Records provided: Begin
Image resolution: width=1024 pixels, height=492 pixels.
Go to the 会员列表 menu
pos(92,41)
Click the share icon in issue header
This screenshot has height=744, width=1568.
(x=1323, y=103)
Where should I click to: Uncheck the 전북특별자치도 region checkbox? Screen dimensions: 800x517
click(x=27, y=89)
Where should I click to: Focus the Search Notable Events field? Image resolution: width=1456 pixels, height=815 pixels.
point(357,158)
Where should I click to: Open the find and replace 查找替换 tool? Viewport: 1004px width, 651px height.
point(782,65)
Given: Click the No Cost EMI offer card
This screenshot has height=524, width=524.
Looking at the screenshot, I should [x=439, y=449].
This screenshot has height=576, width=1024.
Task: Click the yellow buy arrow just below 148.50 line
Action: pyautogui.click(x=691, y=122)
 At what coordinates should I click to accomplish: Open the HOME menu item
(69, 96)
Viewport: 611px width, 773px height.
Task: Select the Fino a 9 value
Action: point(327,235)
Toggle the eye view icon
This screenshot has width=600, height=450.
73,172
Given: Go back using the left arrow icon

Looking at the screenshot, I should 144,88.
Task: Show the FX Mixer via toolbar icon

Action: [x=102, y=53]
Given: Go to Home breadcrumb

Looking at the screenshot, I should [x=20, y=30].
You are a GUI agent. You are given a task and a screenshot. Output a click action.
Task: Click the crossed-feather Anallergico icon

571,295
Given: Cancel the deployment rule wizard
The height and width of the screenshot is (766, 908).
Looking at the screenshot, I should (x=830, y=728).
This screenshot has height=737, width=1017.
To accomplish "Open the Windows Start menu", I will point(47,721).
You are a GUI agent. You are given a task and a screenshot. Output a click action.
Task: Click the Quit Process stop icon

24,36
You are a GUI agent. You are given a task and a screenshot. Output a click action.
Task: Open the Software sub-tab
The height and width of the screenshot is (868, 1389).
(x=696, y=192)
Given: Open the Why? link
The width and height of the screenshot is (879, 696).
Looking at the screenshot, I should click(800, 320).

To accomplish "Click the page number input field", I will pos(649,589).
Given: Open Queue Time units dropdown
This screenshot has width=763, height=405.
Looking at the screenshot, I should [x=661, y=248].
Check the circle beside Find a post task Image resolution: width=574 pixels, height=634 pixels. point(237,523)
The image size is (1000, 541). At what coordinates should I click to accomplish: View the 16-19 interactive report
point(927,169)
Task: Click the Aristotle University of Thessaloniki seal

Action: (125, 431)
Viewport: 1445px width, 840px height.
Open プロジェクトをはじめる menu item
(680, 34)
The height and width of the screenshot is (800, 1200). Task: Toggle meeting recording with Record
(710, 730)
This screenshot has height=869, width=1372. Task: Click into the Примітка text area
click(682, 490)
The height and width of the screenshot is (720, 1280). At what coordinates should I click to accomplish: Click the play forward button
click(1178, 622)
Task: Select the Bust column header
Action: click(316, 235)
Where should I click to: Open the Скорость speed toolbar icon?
Records provided: End
Aim of the task:
All of the entries above should be written out verbatim.

Response box:
Image resolution: width=1024 pixels, height=492 pixels.
Go to the 会员列表 menu
pos(92,41)
Click the share icon in issue header
This screenshot has height=744, width=1568.
(x=1323, y=103)
Where should I click to: Uncheck the 전북특별자치도 region checkbox? Screen dimensions: 800x517
click(x=27, y=89)
Where should I click to: Focus the Search Notable Events field? Image resolution: width=1456 pixels, height=815 pixels.
point(357,158)
Where should I click to: Open the find and replace 查找替换 tool? Viewport: 1004px width, 651px height.
point(782,65)
Given: Click the No Cost EMI offer card
This screenshot has height=524, width=524.
Looking at the screenshot, I should [x=439, y=449].
This screenshot has height=576, width=1024.
Task: Click the yellow buy arrow just below 148.50 line
Action: pyautogui.click(x=691, y=122)
 At what coordinates should I click to accomplish: Open the HOME menu item
(69, 96)
Viewport: 611px width, 773px height.
Task: Select the Fino a 9 value
Action: point(327,235)
Toggle the eye view icon
This screenshot has width=600, height=450.
73,172
Given: Go back using the left arrow icon

Looking at the screenshot, I should 144,88.
Task: Show the FX Mixer via toolbar icon

Action: [x=102, y=53]
Given: Go to Home breadcrumb

Looking at the screenshot, I should [x=20, y=30].
You are a GUI agent. You are given a task and a screenshot. Output a click action.
Task: Click the crossed-feather Anallergico icon

571,295
Given: Cancel the deployment rule wizard
The height and width of the screenshot is (766, 908).
Looking at the screenshot, I should (x=830, y=728).
This screenshot has height=737, width=1017.
To accomplish "Open the Windows Start menu", I will point(47,721).
You are a GUI agent. You are given a task and a screenshot. Output a click action.
Task: Click the Quit Process stop icon

24,36
You are a GUI agent. You are given a task and a screenshot. Output a click action.
Task: Open the Software sub-tab
The height and width of the screenshot is (868, 1389).
(x=696, y=192)
Given: Open the Why? link
The width and height of the screenshot is (879, 696).
Looking at the screenshot, I should click(800, 320).

To accomplish "Click the page number input field", I will pos(649,589).
Given: Open Queue Time units dropdown
This screenshot has width=763, height=405.
Looking at the screenshot, I should [x=661, y=248].
Check the circle beside Find a post task Image resolution: width=574 pixels, height=634 pixels. point(237,523)
The image size is (1000, 541). At what coordinates should I click to accomplish: View the 16-19 interactive report
point(927,169)
Task: Click the Aristotle University of Thessaloniki seal

Action: (125, 431)
Viewport: 1445px width, 840px height.
Open プロジェクトをはじめる menu item
(680, 34)
The height and width of the screenshot is (800, 1200). Task: Toggle meeting recording with Record
(710, 730)
This screenshot has height=869, width=1372. Task: Click into the Примітка text area
click(682, 490)
The height and width of the screenshot is (720, 1280). At what coordinates should I click to accomplish: Click the play forward button
click(1178, 622)
Task: Select the Bust column header
Action: click(316, 235)
Where should I click to: Open the Скорость speed toolbar icon?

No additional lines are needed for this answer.